*** Provided entries ***

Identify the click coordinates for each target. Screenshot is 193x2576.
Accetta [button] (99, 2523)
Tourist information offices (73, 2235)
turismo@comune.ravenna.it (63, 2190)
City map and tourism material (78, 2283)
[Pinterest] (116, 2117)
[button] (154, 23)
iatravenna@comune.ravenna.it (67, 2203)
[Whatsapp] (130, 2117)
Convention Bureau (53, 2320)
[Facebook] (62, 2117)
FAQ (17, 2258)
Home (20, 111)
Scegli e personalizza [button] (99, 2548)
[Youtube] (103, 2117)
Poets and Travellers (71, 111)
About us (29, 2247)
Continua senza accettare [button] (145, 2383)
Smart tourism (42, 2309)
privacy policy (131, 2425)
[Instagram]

*** End of Provided entries ***
*** Provided entries ***

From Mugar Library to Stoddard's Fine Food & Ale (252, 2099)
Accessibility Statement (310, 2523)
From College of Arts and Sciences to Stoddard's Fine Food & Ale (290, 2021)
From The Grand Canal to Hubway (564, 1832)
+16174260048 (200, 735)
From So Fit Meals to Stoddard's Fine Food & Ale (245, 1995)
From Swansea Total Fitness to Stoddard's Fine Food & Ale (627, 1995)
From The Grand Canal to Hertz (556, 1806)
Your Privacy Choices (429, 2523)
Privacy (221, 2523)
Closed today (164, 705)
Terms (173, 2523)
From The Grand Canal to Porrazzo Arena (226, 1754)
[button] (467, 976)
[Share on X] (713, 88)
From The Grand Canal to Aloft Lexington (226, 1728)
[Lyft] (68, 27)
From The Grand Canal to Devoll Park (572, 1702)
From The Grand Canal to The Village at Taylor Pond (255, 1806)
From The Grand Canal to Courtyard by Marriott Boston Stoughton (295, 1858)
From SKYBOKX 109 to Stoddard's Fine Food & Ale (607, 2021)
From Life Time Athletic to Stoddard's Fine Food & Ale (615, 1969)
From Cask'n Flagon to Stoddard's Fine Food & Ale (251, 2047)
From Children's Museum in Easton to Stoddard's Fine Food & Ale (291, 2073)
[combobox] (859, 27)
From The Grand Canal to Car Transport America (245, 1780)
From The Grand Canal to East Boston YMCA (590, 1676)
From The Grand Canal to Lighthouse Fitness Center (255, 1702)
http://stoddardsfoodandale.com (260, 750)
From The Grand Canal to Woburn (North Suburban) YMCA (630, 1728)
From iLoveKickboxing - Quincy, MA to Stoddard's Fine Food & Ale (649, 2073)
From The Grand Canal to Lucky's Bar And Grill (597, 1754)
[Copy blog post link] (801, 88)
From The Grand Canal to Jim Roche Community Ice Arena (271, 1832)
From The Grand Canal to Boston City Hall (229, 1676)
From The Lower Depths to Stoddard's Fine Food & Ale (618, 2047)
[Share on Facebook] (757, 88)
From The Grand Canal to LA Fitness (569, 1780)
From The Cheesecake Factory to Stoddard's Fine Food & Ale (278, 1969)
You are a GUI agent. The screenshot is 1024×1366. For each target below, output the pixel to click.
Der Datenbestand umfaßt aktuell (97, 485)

*** End of Provided entries ***
*** Provided entries ***

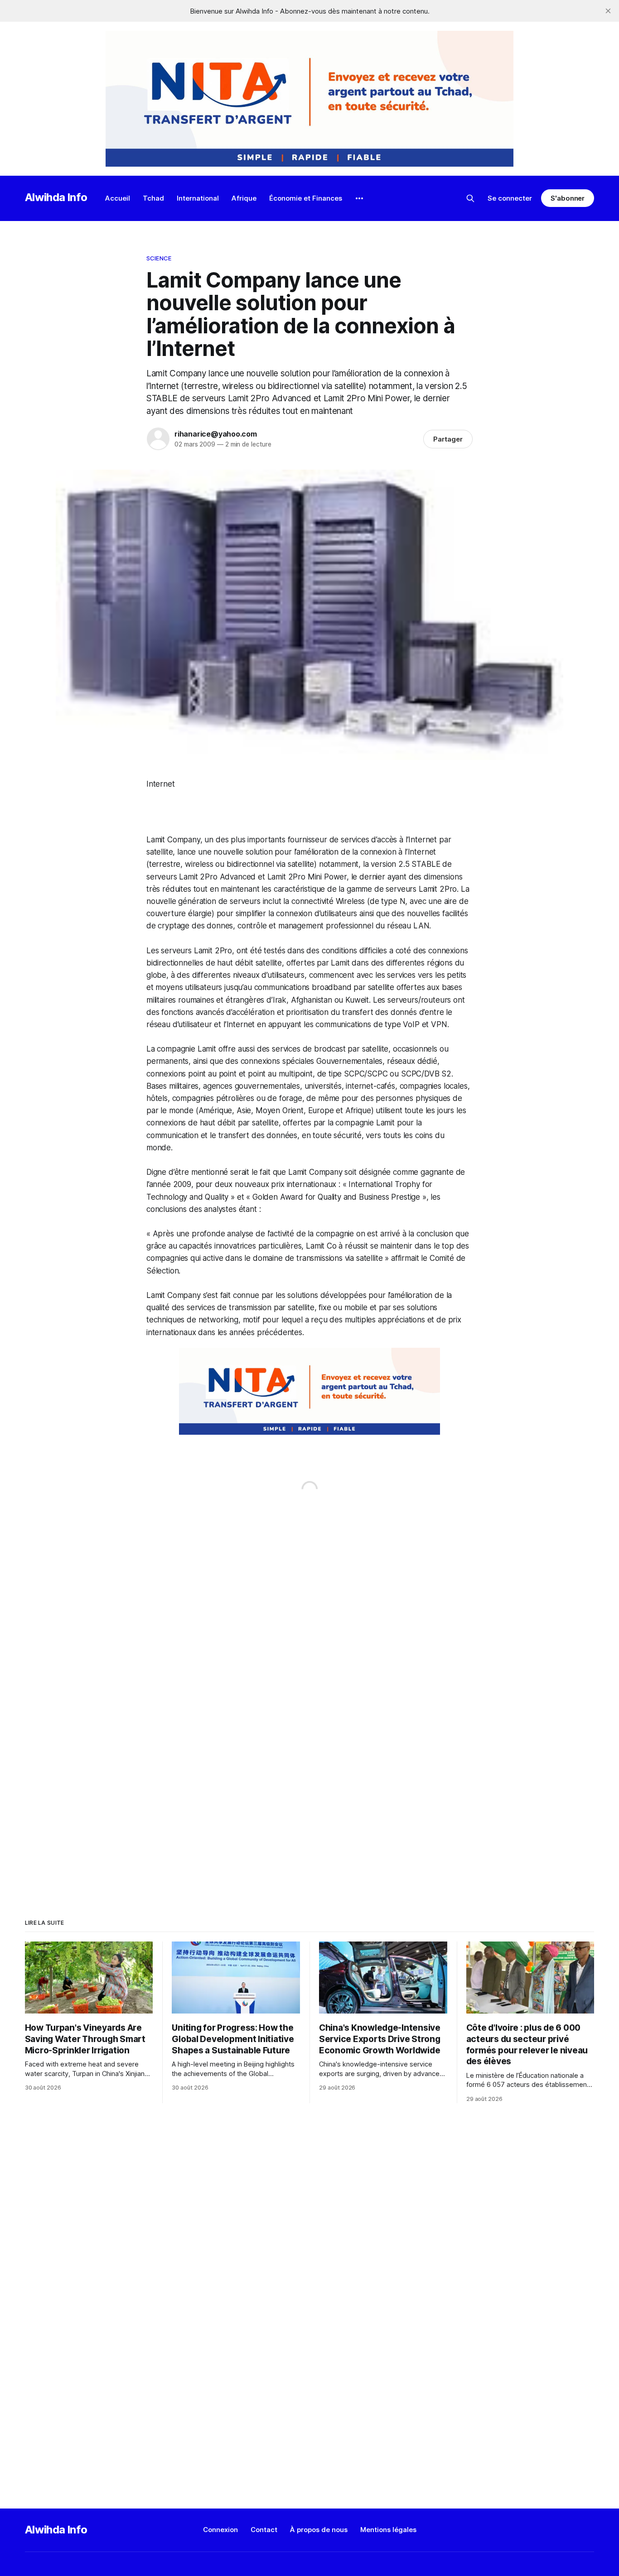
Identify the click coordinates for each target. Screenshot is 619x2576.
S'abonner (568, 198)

*** End of Provided entries ***

● **What you need to do**: Restate word for word the lines of the data above, starting at the line containing "From The Cheesecake" and ending at the line containing "Der Datenbestand umfaßt aktuell (97, 485)", both included, and nothing more.

● **Response area**:
From The Cheesecake Factory to Stoddard's Fine Food & Ale (278, 1969)
You are a GUI agent. The screenshot is 1024×1366. For each target below, output the pixel to click.
Der Datenbestand umfaßt aktuell (97, 485)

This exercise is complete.